The high quality means prices tend to be higher than at auctions in other tea exporting countries.
The cumulative Colombo auction average for January-May 2019 is down 41.64 rupees or almost seven percent to 574.90 rupees a kilo, from 616.54 rupees fetched in January-May 2018.
Obeysekere said prices were not coming down because the tea bushes are old.
“Age of tea bushes has nothing to do with quality,” he told EconomyNext. “Old tea has the best possible quality.”
The answer is in pruning, which is done in plantations regularly, he said.
“During the latter stages of the pruning cycle comes what’s called the ‘banji’ formation on the plucking table; that is when your tea bush is not in a productive stage and could have an impact on quality,” Obeysekere said.
A premium quality tea shoot consists of two leaves and a bud which makes an ideal cup of tea.
Obeysekere said tea producers had to cope with political and economic uncertainties in key markets as well as other economic impacts like inflation which has pushed production cost up.
“About 60 percent of our produce is shipped to and through North Africa to the Middle East, and problems which arise over there has had a severe impact on the Colombo auction price,” he said.
“For an instance, the sanctions imposed on Iran, Iraq and Egypt affected us badly because imposition of such sanctions is the worst thing that can happen to a commodity.”
To counter this situation, the Tea Board has come up with a massive promotion campaign about to be launched world-wide.
And big buyers are shifting to cheaper alternatives like Kenya and India.
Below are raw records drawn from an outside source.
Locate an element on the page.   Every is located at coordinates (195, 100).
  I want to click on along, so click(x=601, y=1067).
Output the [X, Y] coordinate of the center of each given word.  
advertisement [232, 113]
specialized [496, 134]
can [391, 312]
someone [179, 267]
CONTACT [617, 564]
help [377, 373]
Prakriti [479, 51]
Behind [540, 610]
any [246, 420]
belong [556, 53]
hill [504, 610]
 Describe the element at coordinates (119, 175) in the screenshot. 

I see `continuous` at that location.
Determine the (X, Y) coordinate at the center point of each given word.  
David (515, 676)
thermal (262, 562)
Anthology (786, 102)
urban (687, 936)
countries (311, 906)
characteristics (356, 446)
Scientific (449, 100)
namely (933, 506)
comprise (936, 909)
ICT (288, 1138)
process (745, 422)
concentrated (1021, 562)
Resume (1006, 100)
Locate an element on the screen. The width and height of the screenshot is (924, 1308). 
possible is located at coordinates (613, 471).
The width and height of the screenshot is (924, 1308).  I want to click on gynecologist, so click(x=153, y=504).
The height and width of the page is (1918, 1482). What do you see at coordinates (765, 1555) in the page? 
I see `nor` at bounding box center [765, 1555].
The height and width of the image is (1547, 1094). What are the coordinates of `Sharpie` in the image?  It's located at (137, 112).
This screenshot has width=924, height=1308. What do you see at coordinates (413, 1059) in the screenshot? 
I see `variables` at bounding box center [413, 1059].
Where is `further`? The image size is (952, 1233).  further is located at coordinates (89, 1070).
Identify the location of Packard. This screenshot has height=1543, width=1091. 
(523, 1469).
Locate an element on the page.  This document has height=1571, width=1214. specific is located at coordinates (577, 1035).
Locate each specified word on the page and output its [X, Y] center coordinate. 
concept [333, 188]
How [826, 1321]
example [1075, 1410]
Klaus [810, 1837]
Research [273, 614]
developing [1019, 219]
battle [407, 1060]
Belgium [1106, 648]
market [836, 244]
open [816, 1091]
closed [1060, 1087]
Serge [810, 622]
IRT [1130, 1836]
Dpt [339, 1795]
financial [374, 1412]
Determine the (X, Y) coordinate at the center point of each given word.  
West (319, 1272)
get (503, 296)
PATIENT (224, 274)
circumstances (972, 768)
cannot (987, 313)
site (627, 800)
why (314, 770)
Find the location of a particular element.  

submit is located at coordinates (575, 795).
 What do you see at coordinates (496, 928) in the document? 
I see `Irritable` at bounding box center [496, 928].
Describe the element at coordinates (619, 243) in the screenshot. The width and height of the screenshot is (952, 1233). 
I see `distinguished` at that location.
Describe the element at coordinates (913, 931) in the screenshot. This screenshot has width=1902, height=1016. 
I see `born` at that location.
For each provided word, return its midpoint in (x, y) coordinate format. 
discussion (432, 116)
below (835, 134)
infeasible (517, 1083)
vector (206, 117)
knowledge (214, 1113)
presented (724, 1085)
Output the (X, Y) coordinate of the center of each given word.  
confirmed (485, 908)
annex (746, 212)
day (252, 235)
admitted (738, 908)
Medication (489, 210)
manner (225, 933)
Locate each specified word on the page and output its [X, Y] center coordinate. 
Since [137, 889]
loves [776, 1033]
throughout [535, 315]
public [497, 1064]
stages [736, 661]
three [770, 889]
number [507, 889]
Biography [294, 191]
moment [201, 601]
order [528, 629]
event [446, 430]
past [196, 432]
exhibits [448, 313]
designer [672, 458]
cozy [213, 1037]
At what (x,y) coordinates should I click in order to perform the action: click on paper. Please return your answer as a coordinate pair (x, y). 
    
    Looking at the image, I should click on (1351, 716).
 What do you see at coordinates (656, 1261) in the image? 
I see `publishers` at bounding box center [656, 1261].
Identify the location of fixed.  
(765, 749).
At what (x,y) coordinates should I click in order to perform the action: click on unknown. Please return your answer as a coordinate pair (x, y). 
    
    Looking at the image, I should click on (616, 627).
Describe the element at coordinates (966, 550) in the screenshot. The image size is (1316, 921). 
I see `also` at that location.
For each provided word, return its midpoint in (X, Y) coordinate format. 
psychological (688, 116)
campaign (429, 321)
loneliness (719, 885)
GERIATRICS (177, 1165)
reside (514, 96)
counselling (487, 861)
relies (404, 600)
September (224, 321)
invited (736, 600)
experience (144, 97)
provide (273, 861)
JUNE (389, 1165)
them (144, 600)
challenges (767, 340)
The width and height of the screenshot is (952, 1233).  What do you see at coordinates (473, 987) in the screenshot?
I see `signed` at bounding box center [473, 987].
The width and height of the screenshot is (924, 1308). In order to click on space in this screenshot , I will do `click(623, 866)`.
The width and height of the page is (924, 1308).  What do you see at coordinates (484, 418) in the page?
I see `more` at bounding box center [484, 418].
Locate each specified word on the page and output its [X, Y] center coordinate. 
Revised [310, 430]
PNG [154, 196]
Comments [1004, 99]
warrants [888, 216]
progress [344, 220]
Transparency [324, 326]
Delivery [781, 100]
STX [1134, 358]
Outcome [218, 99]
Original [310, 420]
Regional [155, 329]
“Sri Lanka is currently losing international markets like Egypt and Pakistan mainly because importers buy tea which has more cuppage - number of cups which could be produced; ideally CTC teas - whereas we specialize in orthodox teas,” Obeysekere said.
Sri Lanka’s cost of production is very high owing to the contracting labor force working in estates.
“We had 350,000 workers back in the day and now we are down to 130,000 workers,” Obeysekere said.
Since the next generation of estate workers’ receive good education, it is unlikely many of them will take up their parents’ line of work.
Also, with apparel and other industries more popular, a sector-wise transition among laborers has left the tea industry with less than half of its former workforce.
Hence, tea factories have to cope with rising costs of production.
“We are looking for possible solutions to this issue like mechanization of plucking, which still is not the ideal solution as the terrain of our plantations is not ideally suited for such mechanization.”